Fig. 3A shows a section through a compound eye which was entirely mutant for disco but whose R-cells projected to a phenotypically wild-type optic lobe. In such cases, no degeneration of R-cells could be detected. This was in sharp contrast to the massive retinal degeneration seen in compound eyes of mosaics where the underlying optic lobe displayed the unconnected phenotype (Fig. 3B, C). In these cases, R-cells degenerated irrespective of whether cells in the compound eye were mutant (Fig. 3B) or wild type (Fig. 3C) for disco function. Finally, no retinal degeneration was detected in compound eyes of mixed genotype as long as R-cells had established connections with the underlying optic lobe (Fig. 3D). Clones of disco cells in otherwise wild-type and connected eyes showed completely normal morphology in aged flies. In contrast, the contralateral eye of the fly shown in Fig. 3D did not connect to the optic ganglia and had suffered retinal degeneration (Fig. 3B). This demonstrates that R-cell degeneration in disco mutants does not depend on the genotype of cells in the eye, and is strictly correlated with the failure of R-cells to project to the optic ganglia.

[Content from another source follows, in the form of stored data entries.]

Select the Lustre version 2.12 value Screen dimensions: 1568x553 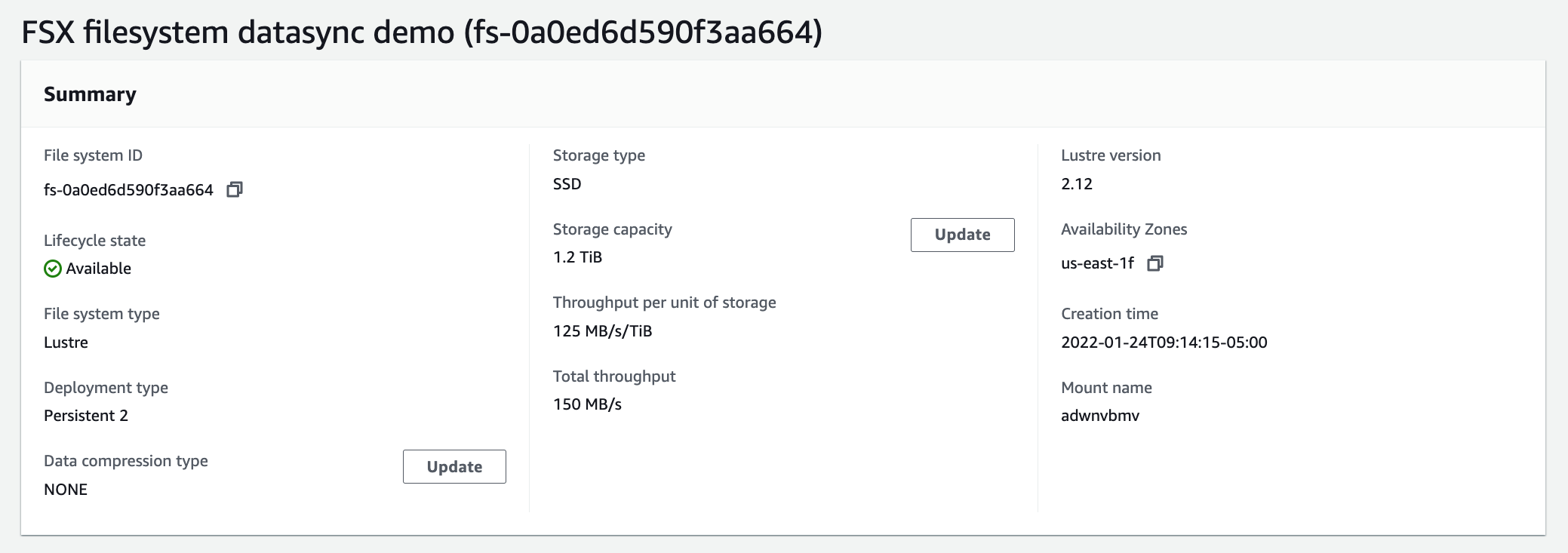click(1077, 184)
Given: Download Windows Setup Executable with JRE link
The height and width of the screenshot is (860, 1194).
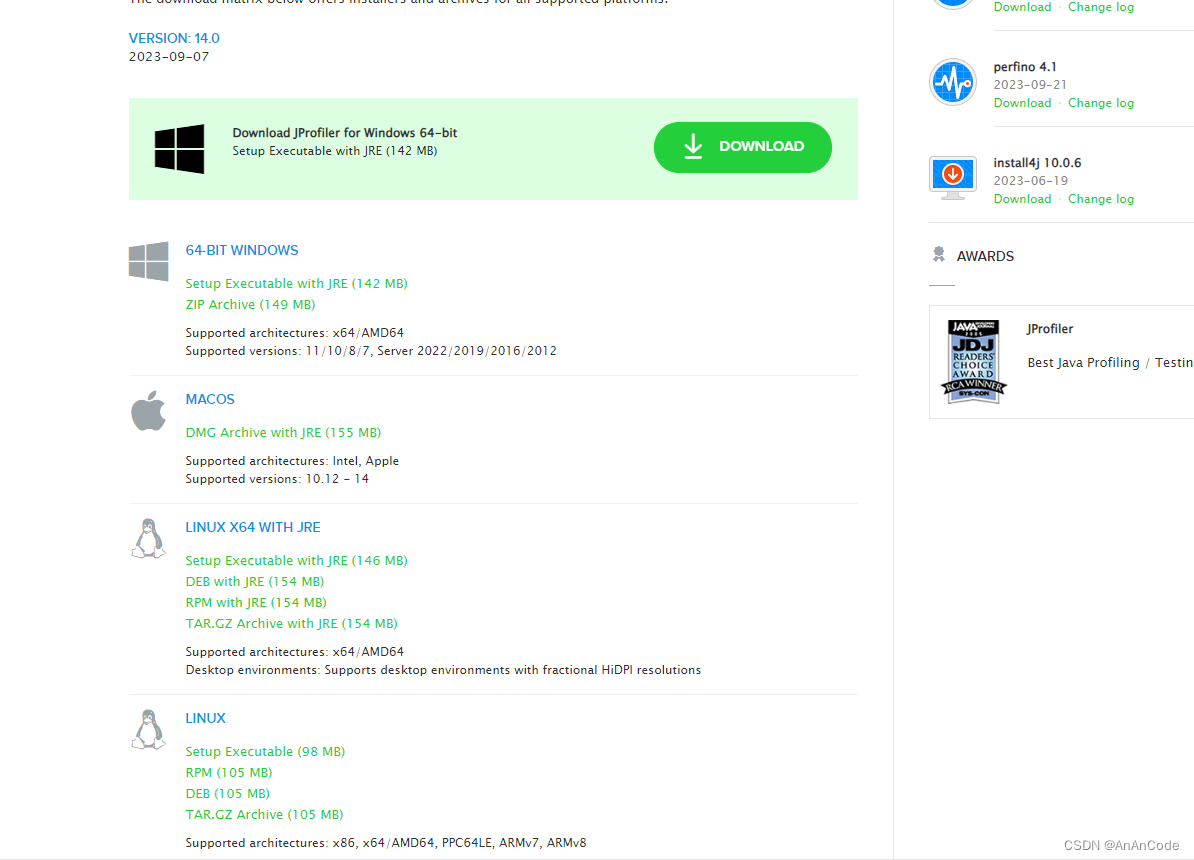Looking at the screenshot, I should coord(296,283).
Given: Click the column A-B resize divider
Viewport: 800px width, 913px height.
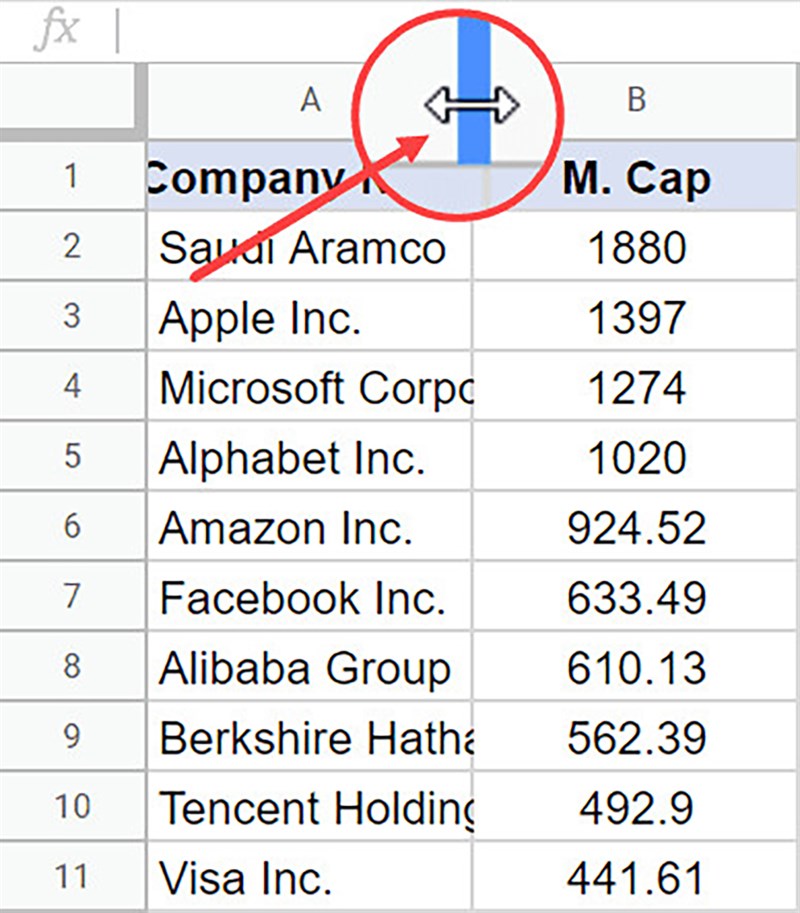Looking at the screenshot, I should point(473,100).
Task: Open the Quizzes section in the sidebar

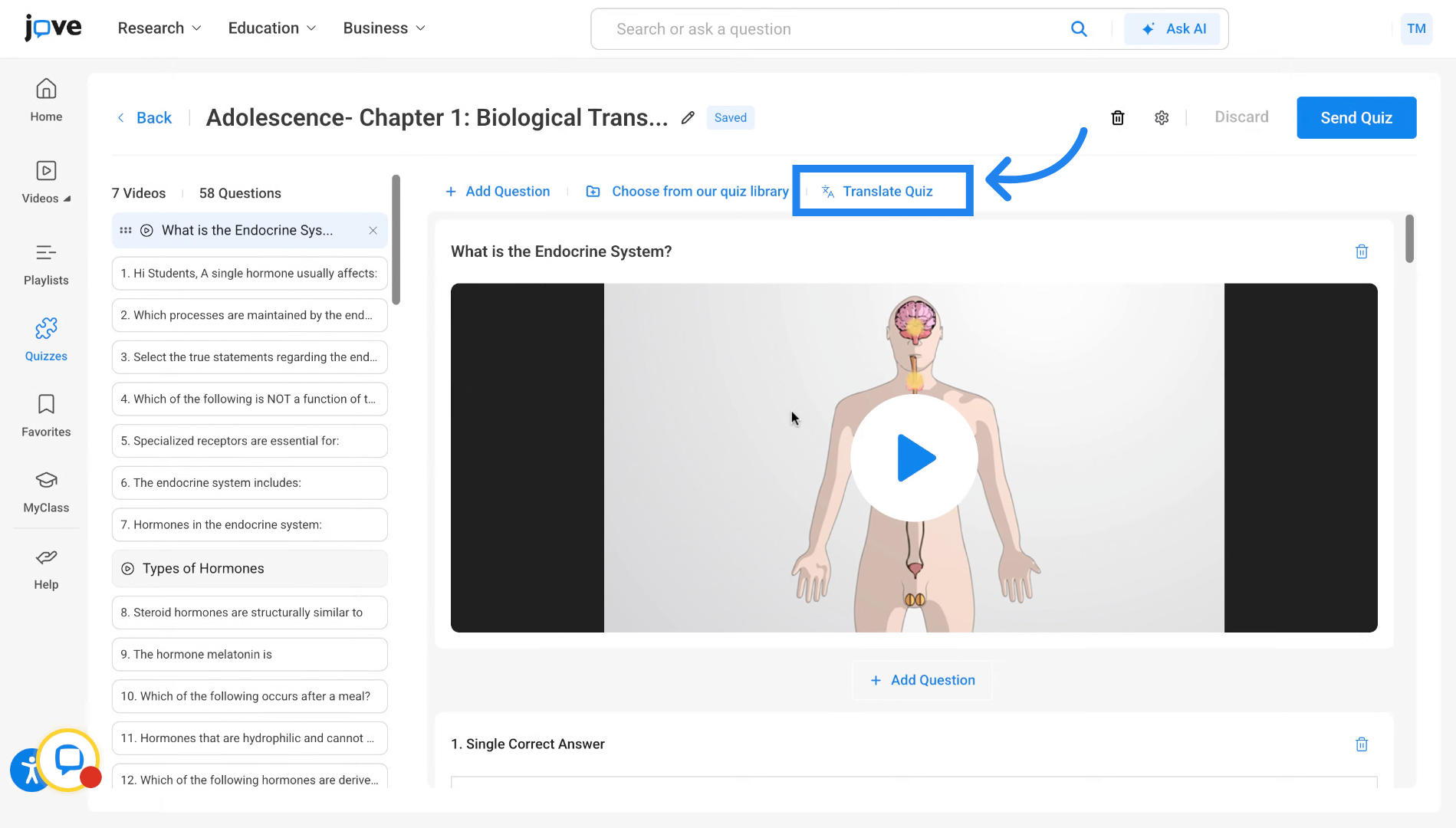Action: [46, 339]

We conclude that R-cells depend on interaction with the optic ganglia for survival after eclosion but do not autonomously require disco gene function for survival.
Retinal degeneration in disco flies is rescued by the establishment of connections with disorganized optic lobes
The results presented above strongly indicate that the R-cell degeneration observed in disco flies results from the lack of connections with the optic lobe. In about 510% of disco flies R-axons project to an optic lobe which is almost normal size but is significantly disorganized (the connected phenotype; Steller et al., 1987). The connections between the eye and the optic ganglia can be visualized in cryostat sections which have been stained with an antibody specific for the photoreceptor cells. Fig. 4 shows horizontal sections through heads of wild-type, disco connected and disco unconnected flies stained with the monoclonal antibody against the photoreceptor-specific protein chaoptin (Zipurski et al., 1985; Fig. 4 panel A, C and D respectively). A neuropil pattern resembling that of lamina and medulla of wild-type flies is found in connected disco flies (Fig. 4B,C). However in connected flies the overall morphology is significantly different from wild type as opposed to the virtual lack of optic ganglia in the unconnected phenotype (Fig. 4D). We were interested in determining whether the connections found in connected disco flies are able to prevent retinal degeneration.
Newly eclosed disco1 flies of the connected type were selected based on the presence of a deep pseudopupil (Franceschini, 1972). These flies were kept at 25°C for at least two weeks after which the deep pseudopupil phenotype was reassessed. In 139 out of 145 eyes examined (96%) the deep pseudopupil was retained, suggesting that no degeneration had occurred. This conclusion was confirmed by semithin sections of these specimens. Connected compound eyes from disco flies did not display any signs of degeneration at that level of resolution. Fig. 2D shows a cross section through the compound eye of a disco fly which has been aged for 15 days. The morphology of R-cells and their rhabdomeres, and ommatidial structure in general is indistinguishable from wild type. In such cases, we often found that the contralateral eye displayed the unconnected phenotype and had suffered severe retinal degeneration (data not shown).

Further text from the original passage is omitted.